La nascita di C.U.R.A., che sta per Centro umbro di residenze artistiche, si deve a cinque associazioni: Indisciplinarte di Terni, capofila; La Mama Umbria International di Spoleto, Ge.Ci.Te. di Foligno, Centro Teatrale Umbro di Gubbio e Associazione Micro Teatro Terra Marique di Perugia. Associazioni titolari di Residenze Artistiche nel triennio 2015 – 2017, e Home – Centro Creazione Coreografica, prima Residenza per Artisti in Umbria, dedicata totalmente alla danza, progetto dell’associazione culturale Dance Gallery di Perugia.

L’assessore ha aggiunto: “Dopo il primo triennio di programmazione in cui, sulla base di uno specifico bando, sono state sostenute le attività di cinque Residenze artistiche, abbiamo capito che era stato un’esperienza di successo, come dimostra anche il fatto che si è creata una vera sinergia tra queste associazioni. E sono state loro a dare vita adesso a un progetto comune, cosa che non può che darci soddisfazione, anche perché ci arricchiamo pure con la danza.

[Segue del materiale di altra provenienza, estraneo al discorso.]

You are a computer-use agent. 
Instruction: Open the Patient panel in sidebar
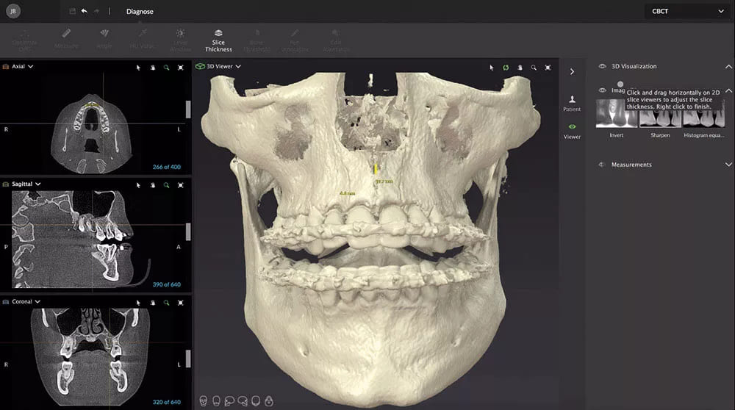[572, 103]
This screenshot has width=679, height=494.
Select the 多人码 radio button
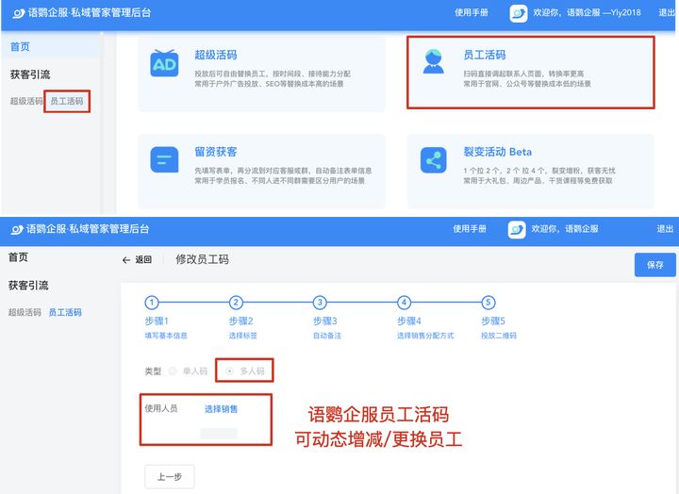(230, 371)
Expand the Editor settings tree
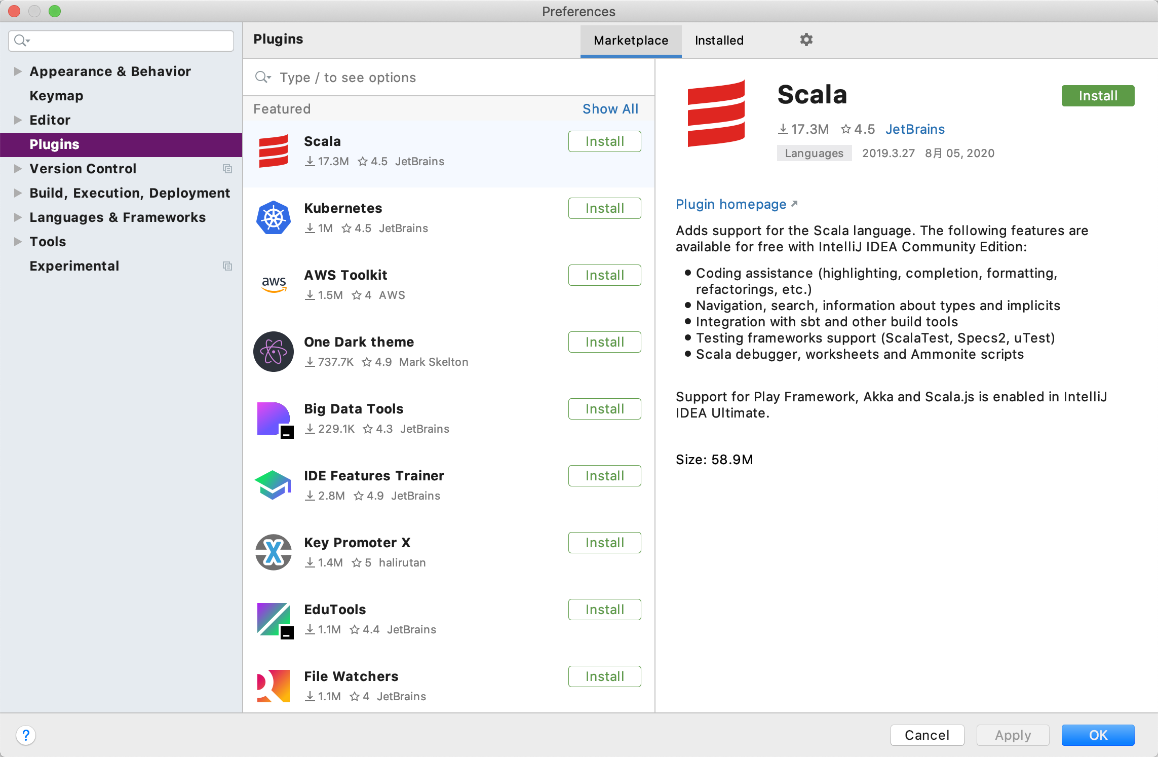This screenshot has height=757, width=1158. tap(18, 120)
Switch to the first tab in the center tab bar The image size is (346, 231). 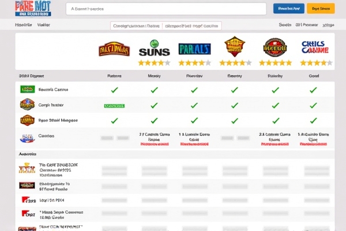(x=136, y=25)
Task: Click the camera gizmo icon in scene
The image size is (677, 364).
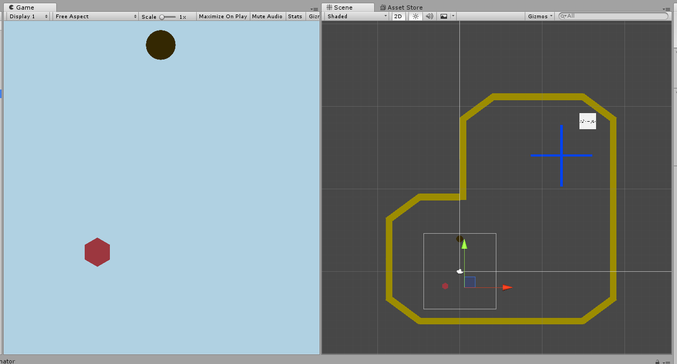Action: (459, 271)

Nel triennio 2018-2020 abbiamo voluto allargare il raggio di azione delle residenze e siamo riusciti ad aumentare le risorse: ci saranno 233 mila euro annui, 99 mila a carico del bilancio regionale e circa 134 mila di cofinanziamento statale tramite il ministero dei Beni e delle Attività culturali”.

Adele Bevilacqua, responsabile del settore Danza del Teatro Stabile dell’Umbria, ha rimarcato: “Con la Residenza dedicata alla danza si copre un vuoto, completando un quadro necessario in cui le Residenze artistiche danno possibilità e strumenti a quelle forme di spettacolo dal vivo che nascono dal basso, con esigenze e modalità espressive e di organizzazione diverse da quelle classiche e che quindi non si collocano nei circuiti internazionali. La Residenza è anche momento formativo, contatti, messa in relazione con il pubblico locale, con la critica nazionale. Fa veicolare idee e proposte al di fuori della propria regione”.

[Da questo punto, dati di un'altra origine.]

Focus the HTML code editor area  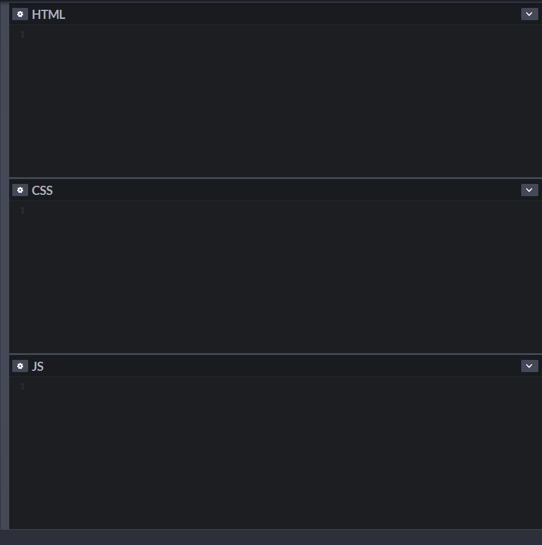pos(275,101)
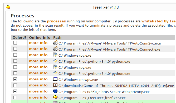Click the Python icon of first python.exe row
The image size is (176, 103).
pyautogui.click(x=55, y=61)
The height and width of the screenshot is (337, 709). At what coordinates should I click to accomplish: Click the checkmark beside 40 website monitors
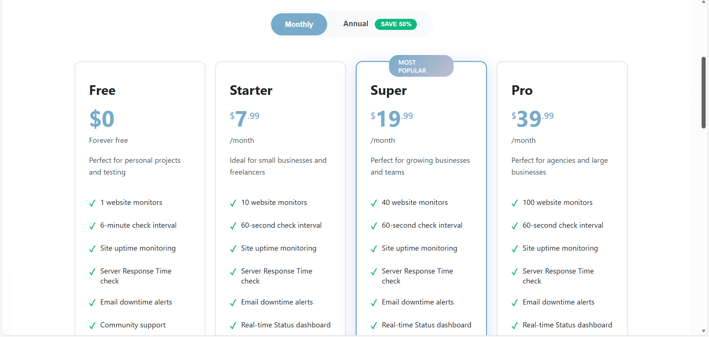[x=374, y=203]
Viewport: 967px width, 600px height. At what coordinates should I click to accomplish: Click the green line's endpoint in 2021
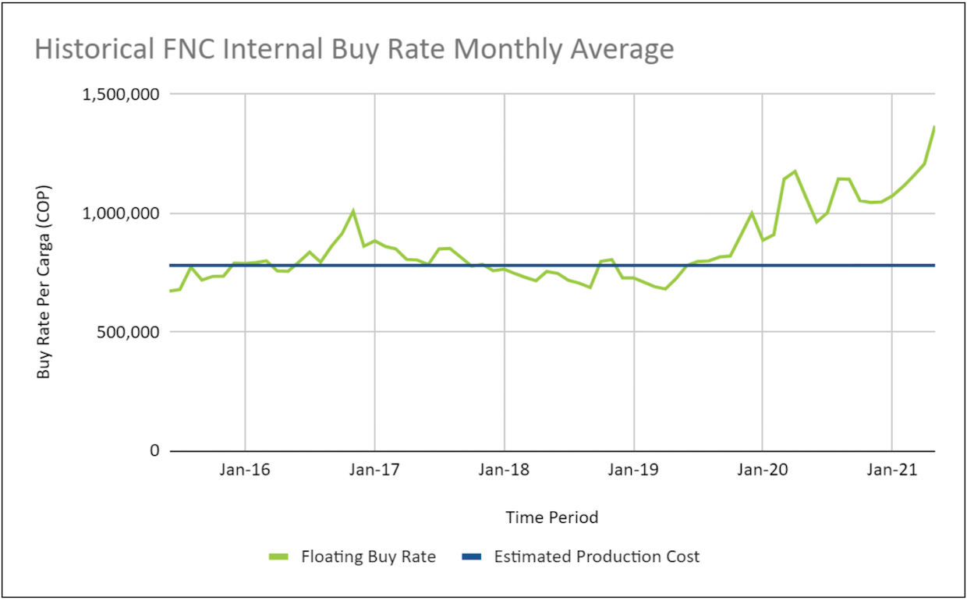934,127
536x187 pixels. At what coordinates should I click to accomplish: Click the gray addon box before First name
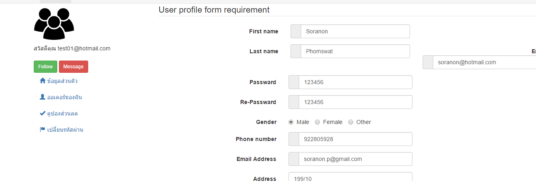(296, 31)
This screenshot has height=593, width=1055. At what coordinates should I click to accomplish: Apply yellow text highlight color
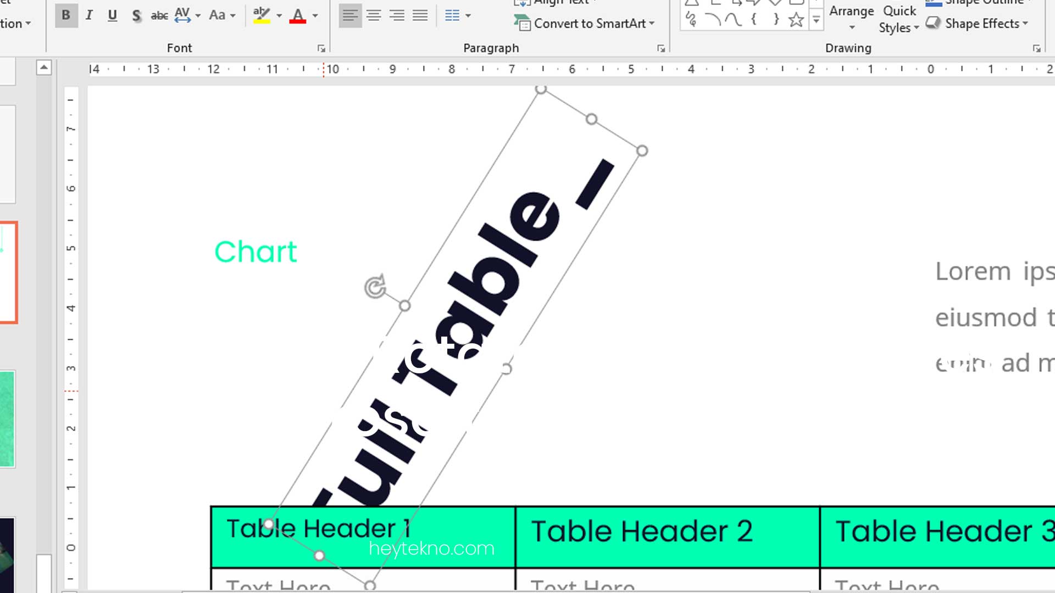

Marco Betti, di Indisciplinarte, ha aggiunto: “Creare qualcosa insieme è stata una volontà maturata tra noi cinque associazioni, anche prima del decreto ministeriale che ha fissato le linee di intervento della nuova programmazione”. Ha spiegato poi: “Nell’acronimo C.U.R.A. sta il cardine del progetto: curare un processo che vada al di là dello spettacolo in sé, creare le condizioni per far emergere esperienze che favoriscano la crescita culturale del territorio, senza distinzione di genere tra teatro e danza. Organizzeremo anche eventi e momenti di formazione. Il nostro compito vuole essere quello di creare nuovi spazi di libertà in cui c’è la possibilità che qualcosa di nuovo nasca”.

La direttrice artistica e ideatrice del progetto, Valentina Romito, dell’associazione ‘Dance Gallery’, ha ribadito: “E’ motivo di grande soddisfazione poter realizzare il progetto ‘Home’, visto che l’Associazione nel 2019 coronerà i 25 anni di attività. Pensiamo a Perugia come un ponte, un nodo di comunicazione nazionale e internazionale. ‘Home’ vuole diventare il centro dove confluiranno partner di altre città italiane, come Torino, Arezzo e Napoli, e di altri Paesi, come Regno Unito, Bulgaria e Repubblica Ceca”.